Epilepsy is considered a network-level disease, where abnormal, synchronized firing of a population of neurons in one location spreads outward via synaptic connections to involve other areas of the brain, which in turn spread the wave further. The neural network mediates this propagation from focal to generalized seizure activity (Haneef et al., 2015; Xiao et al., 2015; Kros et al., 2017; Sánchez-Ramón and Faure, 2017). Epileptic activity can induce excitotoxic damage locally, but it can also propagate through white matter tracts and damage distant areas, including areas that are contralateral to the focus (Feldt Muldoon et al., 2013; Burns et al., 2014; Caciagli et al., 2014; Xu et al., 2014). For example, complex partial seizures in patients with epilepsy were found to begin at abnormal hippocampal synapses in the middle temporal lobe (Colder et al., 1996) and were found to propagate through the hippocampal network to cause temporal lobe epilepsy (Garcia-Ramos et al., 2017; Lupica et al., 2017). This propagation can cause a pathological restructuring of the affected networks by increasing synaptogenesis that facilitates the development and spread of seizure activity (Fidzinski et al., 2015; Heller and Rusakov, 2015; Amakhin et al., 2016). In fact, in the normal brain, changing the synaptic number, connection strength, and local network connectivity can induce epileptiform activity (Netoff et al., 2004). Consequently, interfering with this synaptogenesis may inhibit, or at least delay, the formation of the epileptic network.
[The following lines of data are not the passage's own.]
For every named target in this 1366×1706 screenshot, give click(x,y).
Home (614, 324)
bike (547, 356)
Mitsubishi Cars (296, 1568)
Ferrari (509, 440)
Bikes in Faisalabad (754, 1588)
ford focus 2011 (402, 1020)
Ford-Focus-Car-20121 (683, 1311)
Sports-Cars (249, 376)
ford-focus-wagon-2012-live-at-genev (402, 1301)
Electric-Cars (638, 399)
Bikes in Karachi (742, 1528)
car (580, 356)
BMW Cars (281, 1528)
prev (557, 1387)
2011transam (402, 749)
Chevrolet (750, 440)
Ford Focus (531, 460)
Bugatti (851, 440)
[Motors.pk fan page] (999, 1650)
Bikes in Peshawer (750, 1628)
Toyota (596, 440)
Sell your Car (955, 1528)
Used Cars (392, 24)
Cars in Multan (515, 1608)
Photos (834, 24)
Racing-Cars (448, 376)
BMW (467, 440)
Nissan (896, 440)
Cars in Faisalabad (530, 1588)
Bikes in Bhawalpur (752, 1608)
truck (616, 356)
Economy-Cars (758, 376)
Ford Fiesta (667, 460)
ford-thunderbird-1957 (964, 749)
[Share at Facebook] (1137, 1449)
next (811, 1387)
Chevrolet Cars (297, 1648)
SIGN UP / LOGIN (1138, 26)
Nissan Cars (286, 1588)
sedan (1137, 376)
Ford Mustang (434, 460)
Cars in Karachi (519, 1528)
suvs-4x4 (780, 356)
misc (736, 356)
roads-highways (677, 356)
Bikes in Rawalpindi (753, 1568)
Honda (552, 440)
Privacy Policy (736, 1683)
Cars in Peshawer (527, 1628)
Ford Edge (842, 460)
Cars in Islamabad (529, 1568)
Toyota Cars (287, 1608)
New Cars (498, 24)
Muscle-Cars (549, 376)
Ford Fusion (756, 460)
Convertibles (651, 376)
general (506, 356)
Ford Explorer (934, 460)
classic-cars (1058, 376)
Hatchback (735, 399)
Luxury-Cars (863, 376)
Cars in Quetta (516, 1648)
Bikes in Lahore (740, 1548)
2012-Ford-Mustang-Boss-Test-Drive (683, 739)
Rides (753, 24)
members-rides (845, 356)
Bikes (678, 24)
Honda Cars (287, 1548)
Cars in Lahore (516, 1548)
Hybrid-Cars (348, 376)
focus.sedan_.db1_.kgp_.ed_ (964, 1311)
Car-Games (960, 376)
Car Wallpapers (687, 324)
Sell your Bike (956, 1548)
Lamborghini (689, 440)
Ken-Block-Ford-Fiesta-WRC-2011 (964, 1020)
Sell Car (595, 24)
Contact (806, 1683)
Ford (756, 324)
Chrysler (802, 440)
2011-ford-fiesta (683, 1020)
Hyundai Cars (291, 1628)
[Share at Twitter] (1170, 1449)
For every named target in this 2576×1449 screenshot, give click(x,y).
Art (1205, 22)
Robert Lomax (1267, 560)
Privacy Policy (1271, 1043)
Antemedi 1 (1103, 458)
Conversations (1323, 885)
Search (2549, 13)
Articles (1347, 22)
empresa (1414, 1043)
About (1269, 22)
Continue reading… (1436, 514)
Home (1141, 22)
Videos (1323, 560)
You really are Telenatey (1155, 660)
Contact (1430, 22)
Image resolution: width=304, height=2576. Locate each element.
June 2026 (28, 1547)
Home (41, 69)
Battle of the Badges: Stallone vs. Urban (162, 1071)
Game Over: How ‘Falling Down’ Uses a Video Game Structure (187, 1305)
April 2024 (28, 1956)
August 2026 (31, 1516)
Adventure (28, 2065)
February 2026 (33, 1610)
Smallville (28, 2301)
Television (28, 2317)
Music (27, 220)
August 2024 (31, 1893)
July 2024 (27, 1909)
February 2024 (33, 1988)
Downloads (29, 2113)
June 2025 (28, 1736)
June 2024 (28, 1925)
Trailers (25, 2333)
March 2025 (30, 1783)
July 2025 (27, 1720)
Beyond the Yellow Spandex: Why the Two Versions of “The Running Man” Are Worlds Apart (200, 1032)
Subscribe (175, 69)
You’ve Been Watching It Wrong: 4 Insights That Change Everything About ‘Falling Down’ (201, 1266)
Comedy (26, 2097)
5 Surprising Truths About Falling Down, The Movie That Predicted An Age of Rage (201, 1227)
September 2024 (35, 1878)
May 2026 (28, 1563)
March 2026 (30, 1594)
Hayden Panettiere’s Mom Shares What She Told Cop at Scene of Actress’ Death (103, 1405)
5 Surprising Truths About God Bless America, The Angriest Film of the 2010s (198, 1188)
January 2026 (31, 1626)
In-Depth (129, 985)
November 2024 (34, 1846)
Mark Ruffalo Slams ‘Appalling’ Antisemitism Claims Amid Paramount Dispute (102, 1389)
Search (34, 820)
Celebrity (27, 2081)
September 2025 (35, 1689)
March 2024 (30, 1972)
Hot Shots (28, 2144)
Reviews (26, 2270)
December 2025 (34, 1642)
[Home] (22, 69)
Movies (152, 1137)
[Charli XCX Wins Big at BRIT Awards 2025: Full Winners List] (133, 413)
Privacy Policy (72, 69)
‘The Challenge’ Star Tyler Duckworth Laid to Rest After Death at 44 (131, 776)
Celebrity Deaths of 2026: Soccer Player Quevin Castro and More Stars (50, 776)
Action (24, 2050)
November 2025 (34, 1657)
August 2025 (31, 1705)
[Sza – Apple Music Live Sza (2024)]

In recent years, astrocytes have been found to function not only as neuronal support cells and neuroimmune cells but also as regulators that stabilize synapses (Codazzi et al., 2015; Murphy-Royal et al., 2015; Charvériat et al., 2017; van Deijk et al., 2017; Dubový et al., 2018; Milton and Smith, 2018). Barres and Smith (2001) found that including astrocytes in neuronal cultures, even as a feeder lay, can significantly increase synapse formation, and these synapses demonstrated normal postsynaptic potentials and frequency multiplication (Ullian et al., 2001). By contrast, purified neuronal cultures demonstrated only minimal synapse formation, indicating that astrocytes may secrete one or more extracellular signal molecules that strongly support synaptogenesis (Ullian et al., 2001).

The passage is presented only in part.